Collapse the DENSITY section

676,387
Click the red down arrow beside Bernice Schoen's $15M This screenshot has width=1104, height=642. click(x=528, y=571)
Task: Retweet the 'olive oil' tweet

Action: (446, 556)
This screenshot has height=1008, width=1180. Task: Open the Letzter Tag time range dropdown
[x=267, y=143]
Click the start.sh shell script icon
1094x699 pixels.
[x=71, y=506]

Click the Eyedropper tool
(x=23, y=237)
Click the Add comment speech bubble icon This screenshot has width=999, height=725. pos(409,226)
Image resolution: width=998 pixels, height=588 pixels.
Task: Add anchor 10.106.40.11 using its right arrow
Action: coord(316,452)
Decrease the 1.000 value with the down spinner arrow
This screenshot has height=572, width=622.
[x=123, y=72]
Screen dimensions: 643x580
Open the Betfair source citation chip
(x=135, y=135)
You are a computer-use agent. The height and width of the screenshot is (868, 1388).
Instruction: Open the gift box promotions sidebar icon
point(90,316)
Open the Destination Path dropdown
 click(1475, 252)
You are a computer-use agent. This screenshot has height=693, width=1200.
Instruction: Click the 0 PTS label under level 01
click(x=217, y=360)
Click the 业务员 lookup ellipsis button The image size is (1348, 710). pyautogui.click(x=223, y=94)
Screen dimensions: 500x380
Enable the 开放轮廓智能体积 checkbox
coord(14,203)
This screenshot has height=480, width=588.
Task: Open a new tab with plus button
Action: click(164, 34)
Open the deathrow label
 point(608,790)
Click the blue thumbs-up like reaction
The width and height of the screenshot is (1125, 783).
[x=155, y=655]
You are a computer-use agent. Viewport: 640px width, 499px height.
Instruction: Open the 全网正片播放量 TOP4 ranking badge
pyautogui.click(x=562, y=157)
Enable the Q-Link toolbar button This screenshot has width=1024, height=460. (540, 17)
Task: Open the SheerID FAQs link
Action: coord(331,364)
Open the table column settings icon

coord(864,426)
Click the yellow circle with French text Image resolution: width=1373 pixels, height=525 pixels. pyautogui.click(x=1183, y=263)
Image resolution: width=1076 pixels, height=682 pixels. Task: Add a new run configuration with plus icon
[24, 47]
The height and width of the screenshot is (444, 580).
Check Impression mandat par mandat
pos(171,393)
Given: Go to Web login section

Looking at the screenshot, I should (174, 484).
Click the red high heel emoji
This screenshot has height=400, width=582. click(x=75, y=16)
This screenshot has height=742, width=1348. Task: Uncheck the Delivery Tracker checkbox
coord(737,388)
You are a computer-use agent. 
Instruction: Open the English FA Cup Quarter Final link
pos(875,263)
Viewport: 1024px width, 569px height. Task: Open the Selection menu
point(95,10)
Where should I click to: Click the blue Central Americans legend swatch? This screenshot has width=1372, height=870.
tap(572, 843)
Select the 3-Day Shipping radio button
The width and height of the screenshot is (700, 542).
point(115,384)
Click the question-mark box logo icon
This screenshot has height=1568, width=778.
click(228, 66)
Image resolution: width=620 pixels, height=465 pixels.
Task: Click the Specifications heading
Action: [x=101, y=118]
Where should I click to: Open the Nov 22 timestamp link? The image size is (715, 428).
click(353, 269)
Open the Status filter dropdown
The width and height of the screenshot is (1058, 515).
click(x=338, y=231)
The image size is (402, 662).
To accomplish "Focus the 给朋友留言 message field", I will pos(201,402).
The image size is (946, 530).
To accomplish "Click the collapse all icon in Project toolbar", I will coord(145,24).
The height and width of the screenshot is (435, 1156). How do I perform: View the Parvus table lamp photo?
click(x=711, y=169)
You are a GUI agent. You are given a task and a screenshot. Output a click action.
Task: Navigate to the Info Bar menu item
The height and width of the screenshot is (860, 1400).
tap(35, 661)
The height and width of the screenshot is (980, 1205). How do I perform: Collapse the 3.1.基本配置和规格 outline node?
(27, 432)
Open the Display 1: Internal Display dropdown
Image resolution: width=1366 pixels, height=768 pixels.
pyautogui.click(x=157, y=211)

Task instructions:
Anywhere the listing shows the word "agent", copy the full line.

Response to the exercise:
You are a computer-use agent. The height and width of the screenshot is (868, 1388).
You are a computer-use agent. This screenshot has height=693, width=1200.
You are a computer-use agent. Viewport: 640px width, 499px height.
You are a computer-use agent. 
You are a GUI agent. You are given a task and a screenshot. Output a click action.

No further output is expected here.